What Anonymous then endured would come to be familiar to millions of families: dispossession from his apartment for failure to pay the rent—moving with his wife and baby into the home of her family, to the latter’s intense annoyance—getting ample free advice from the family to sell brushes or silk stockings—studying the Help Wanted columns and starting the dolorous rounds of nonemployment—borrowing on insurance policies—earning a few dollars by selling Christmas cards, mainly to kind friends—losing his final cash reserve in the closing of the Bank of the United States—earning $30 on jury duty—watching his job application blank torn up by a clerk when he had the temerity to inquire about the
job—contemplating suicide but lacking the courage—having to move his father from a home into a “poorhouse”—appealing for help to relatives he hardly knew on his mother’s side of the family—receiving $10 from them—taking a furnished room with wife and baby—left with $12 at the time of writing his article.

Some took the drastic way out that Anonymous flirted with. Reports of bankrupted millionaires jumping out of skyscraper windows after the crash became part of the legend of the Great Crash. The suicide rate was relatively low in late 1929, but it did rise during the next three years. But it was not brokers but unemployed workers who were more likely to contemplate or threaten suicide, like the former Youngstown steel operative who, begging for a job in 1932, said, “If you can’t do something for me, I’m going to kill myself.”

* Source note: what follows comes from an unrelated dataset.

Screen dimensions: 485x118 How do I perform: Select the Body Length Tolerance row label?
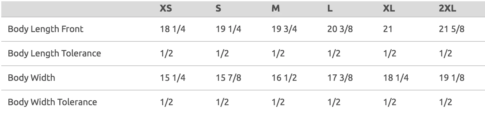click(x=54, y=53)
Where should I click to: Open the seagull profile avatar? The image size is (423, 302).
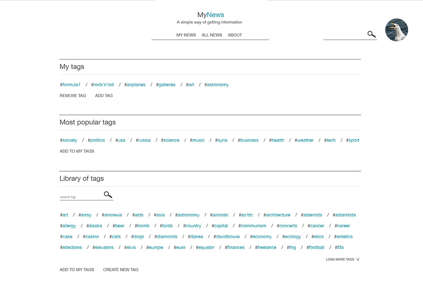tap(396, 30)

As usual, women were highly vulnerable to economic threat, whether as wives or workers or both. Marriage, divorce, and birth rates all fell sharply in the early 1930s. It was often too expensive to get a divorce or to have children. There was evidently a decline in sexual relations owing to fear of pregnancy, psychological demoralization following loss of a job, and women fatigued by having to work both outside and inside the home. Married women were tempting targets for legislators and organizations. Of 1,500 school systems contacted in 1930–31, over three-quarters would not hire married women and almost two-thirds dismissed women teachers if they were married. Although the unemployment rate for women was 4.7 percent in 1930 compared to 7.1 percent for men, this was partly because many women held low-income jobs for which men could not or would not compete.

And as usual, blacks were most vulnerable of all. They had little seniority and only a weak, semiskilled status at best. Working mainly in service and unskilled industries, they were the classic “last hired, first fired.”When skilled white workers lost their jobs, they often slid into the dirtier, more demeaning jobs, displacing blacks. A social worker in Atlanta noted that white men “have taken over such positions as elevator operators, tradesmen, teamsters, expressmen, bill posting, city sanitary wagon drivers … stewards, cooks, waiters and bell boys in hotels, hospital attendants, mechanics at filling stations, delivery boys from drug stores” and even chauffeurs and maids. Sometimes whites forced blacks out of jobs through intimidation, sometimes through force. In the southwestern division of the Illinois Central, black firemen were lured from their cabs with flares and then shot down.